*** Opening of Text passage ***

The primary motive behind such attacks is unclear, however, it is usually the case where hackers are looking to steal valuable information, which they can sell on the black market. In this case, they might be looking for information about potential cures/vaccines.

Unsurprisingly, many of the attacks we’ve seen on healthcare have been ransomware attacks. Naturally, when the stakes are high, as they are in the case of a crisis, the hackers will be able to demand a higher ransom.

The Problems Remote Working is Likely to Cause

Even though allowing employees to work from home is likely to be beneficial in the long term, the problem is that many organizations are simply not prepared for it, and it’s unlikely that employees have been sufficiently trained to handle sensitive data when working from a remote location.

CIOs and CISOs will find it much harder to enforce company security policies, such as policies relating to what devices can be used, where they can be used, and how they can access the company network.

They will find it harder to enforce the encryption of sensitive data, both at rest and in transit. They will have little control over which applications an employee can install on their device and will struggle to ensure that all devices are password protected.

Should a device containing unencrypted sensitive data get lost or stolen, there isn’t much the CISO can do about it. If the CISO was sufficiently prepared, they could have installed Mobile Device Management (MDM) software on the users’ device, which would allow them to wipe the data from the missing device, amongst other things.

In times of recession, the last thing a business wants is for a data breach to make the headlines, and of course, it’s the last thing CIOs and CISOs want too, as it will put them even more pressure. And while the ensuing recession may result in a loss of business, this won’t necessarily ease the load on CIOs and CISOs.

Hopefully I’m wrong, but the chances are, businesses will try to cut staff and training budgets, as opposed to taking on much needed IT security professionals or training existing staff to fill the role.

*** Close of Text passage ***

(Study questions):
1. Answer these questions from the cybersecurity passage:
(a) What type of attack does it say many of the attacks on healthcare have been?
(b) What software could a prepared CISO have installed to wipe data from a missing device?
(c) What does the writer expect businesses to cut?
2. In the cybersecurity passage, why can hackers demand a higher ransom during a crisis? Answer in one or two sentences.
3. Can you carry the cybersecurity passage on past its final sentence?

*** Opening of Records provided ***

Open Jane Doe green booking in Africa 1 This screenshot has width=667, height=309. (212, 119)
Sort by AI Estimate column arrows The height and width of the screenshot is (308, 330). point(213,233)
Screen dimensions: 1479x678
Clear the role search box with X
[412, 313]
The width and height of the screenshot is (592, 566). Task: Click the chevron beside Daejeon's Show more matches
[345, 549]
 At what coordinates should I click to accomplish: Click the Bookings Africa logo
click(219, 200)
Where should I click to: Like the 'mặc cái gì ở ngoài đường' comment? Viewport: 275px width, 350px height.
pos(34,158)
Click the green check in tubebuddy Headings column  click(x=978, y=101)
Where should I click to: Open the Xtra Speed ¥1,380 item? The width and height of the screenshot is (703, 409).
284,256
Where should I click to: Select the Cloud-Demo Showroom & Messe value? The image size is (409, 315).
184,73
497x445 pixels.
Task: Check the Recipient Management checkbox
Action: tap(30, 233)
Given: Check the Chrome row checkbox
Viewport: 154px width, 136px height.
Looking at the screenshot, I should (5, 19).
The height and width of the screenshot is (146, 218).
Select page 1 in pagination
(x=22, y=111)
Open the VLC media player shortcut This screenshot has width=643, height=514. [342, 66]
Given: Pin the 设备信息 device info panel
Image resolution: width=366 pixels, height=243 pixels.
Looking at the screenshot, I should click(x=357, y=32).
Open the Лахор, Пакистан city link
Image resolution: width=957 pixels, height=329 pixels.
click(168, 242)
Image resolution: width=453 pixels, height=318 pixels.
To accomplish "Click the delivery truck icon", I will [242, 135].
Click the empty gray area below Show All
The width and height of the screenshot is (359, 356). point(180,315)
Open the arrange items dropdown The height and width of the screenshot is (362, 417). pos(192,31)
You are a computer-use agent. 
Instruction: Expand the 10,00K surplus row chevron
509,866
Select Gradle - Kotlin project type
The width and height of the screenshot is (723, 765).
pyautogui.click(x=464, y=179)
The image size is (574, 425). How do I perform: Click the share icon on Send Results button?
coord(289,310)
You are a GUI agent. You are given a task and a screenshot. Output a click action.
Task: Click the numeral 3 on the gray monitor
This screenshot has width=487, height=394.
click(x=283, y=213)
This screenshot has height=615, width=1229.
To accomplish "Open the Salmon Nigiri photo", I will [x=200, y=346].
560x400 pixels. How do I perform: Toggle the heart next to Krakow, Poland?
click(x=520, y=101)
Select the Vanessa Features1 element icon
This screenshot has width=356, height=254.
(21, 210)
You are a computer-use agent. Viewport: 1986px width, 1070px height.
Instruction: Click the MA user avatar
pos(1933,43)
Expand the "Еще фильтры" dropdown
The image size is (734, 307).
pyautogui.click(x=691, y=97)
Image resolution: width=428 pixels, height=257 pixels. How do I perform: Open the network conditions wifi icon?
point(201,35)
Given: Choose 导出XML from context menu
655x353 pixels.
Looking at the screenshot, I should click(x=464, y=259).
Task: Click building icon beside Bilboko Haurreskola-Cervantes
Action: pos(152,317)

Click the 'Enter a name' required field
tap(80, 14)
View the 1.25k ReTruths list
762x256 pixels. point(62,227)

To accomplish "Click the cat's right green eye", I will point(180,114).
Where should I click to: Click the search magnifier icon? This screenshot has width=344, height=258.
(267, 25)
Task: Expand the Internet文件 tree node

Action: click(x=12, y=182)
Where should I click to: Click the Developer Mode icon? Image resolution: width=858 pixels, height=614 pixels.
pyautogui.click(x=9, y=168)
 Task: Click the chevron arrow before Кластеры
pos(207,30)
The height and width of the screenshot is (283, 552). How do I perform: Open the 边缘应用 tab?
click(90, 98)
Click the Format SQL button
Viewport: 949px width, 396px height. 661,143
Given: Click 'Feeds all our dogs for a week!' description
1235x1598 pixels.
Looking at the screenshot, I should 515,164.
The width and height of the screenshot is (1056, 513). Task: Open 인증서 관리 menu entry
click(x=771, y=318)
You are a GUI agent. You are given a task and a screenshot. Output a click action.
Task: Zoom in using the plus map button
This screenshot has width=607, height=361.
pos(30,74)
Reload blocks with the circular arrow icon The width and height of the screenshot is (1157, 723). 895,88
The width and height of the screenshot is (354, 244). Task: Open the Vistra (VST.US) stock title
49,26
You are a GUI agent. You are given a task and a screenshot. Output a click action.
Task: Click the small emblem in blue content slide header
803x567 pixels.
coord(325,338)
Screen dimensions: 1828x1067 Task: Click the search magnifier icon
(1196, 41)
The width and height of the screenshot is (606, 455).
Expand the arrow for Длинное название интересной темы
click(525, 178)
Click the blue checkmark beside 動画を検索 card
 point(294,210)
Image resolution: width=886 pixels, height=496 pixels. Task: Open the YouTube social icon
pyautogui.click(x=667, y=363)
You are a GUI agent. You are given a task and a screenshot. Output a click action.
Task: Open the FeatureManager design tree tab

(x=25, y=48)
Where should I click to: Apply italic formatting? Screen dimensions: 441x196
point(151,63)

*** Close of Records provided ***

(Results in order):
1.
(a) Ransomware attacks.
(b) Mobile Device Management (MDM) software.
(c) Staff and training budgets.

2. In a crisis the stakes are high. That lets hackers demand a higher ransom.

3.
Is there anything positive we can extract from this? Well, it’s not exactly a silver lining, but at least there will be less physical security threats, and less employees asking questions, which may otherwise distract CIOs and CISOs from more important tasks. Additionally, many of the internal devices, including printers and scanners, will be used less, or even made redundant, thus reducing the amount of time the IT department spends on maintaining out-dated systems.

What Can CIOs and CISOs Do to Improve the Situation?

There are, broadly speaking, four areas that CIOs and CISOs need to focus on to reduce the likelihood of a data breach during the coronavirus pandemic.

The first relates to the protocols they use to ensure that employees working from home can do so in a way that doesn’t put sensitive data at risk.

The second relates to the use of automation to compensate for the shortage of cyber-security skills, and to improve the overall efficiency and scalability of business operations.

The third relates to their ability to protect their systems from ransomware attacks. Even though the recent surge in ransomware attacks are mostly targeting the healthcare industry, hackers will no doubt continue to take advantage of the health crisis to infect anyone they can.

Finally, CIOs and CISOs need to ensure that they have the best auditing solutions in place to give them the visibility they need to identify anomalous user behaviour. They need real-time information about what data is being accessed, from what location, when, and by who.

There will be some tough challenges ahead, but it’s not all doom and gloom. In the aftermath of the coronavirus pandemic, the resulting shift in the digital landscape will inevitably yield some long-term benefits. The current crisis will lend justification to larger cyber security budgets, and result in a more data-centric approach to cyber-security. And if more employees are working from home, and using their own devices, companies will no doubt save money. Businesses may even move into smaller buildings, which could significantly reduce their overheads. Not only that, but it could actually result in a boost in productivity, as employees tend to feel happier working from home, using devices which they are familiar with.